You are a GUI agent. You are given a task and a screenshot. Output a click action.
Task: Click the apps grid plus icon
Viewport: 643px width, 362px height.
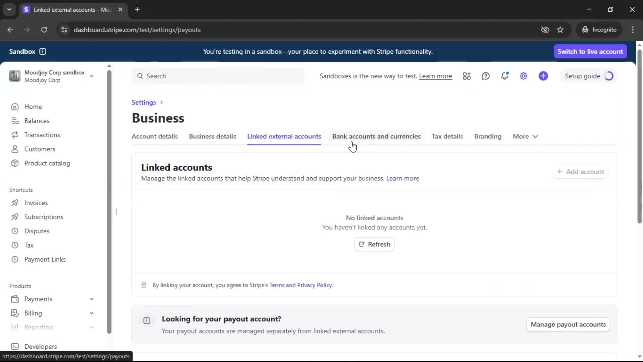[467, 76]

+--

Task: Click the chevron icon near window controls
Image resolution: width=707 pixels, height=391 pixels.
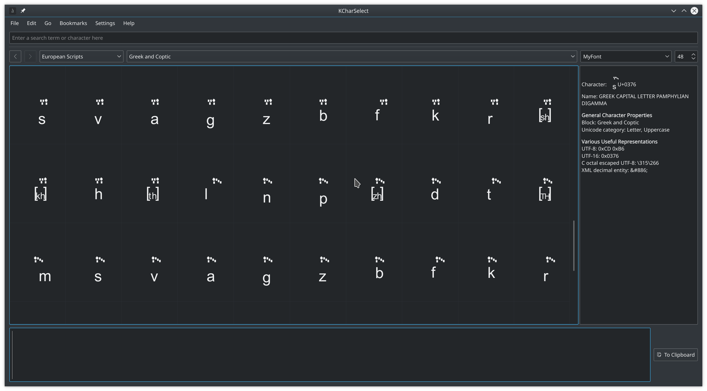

+--

Which lines above run from the one containing "Task: Click the chevron" to the one containing "Image resolution: width=707"? Give them again exactly, both ends included.

### Solution to the problem
Task: Click the chevron icon near window controls
Image resolution: width=707 pixels, height=391 pixels.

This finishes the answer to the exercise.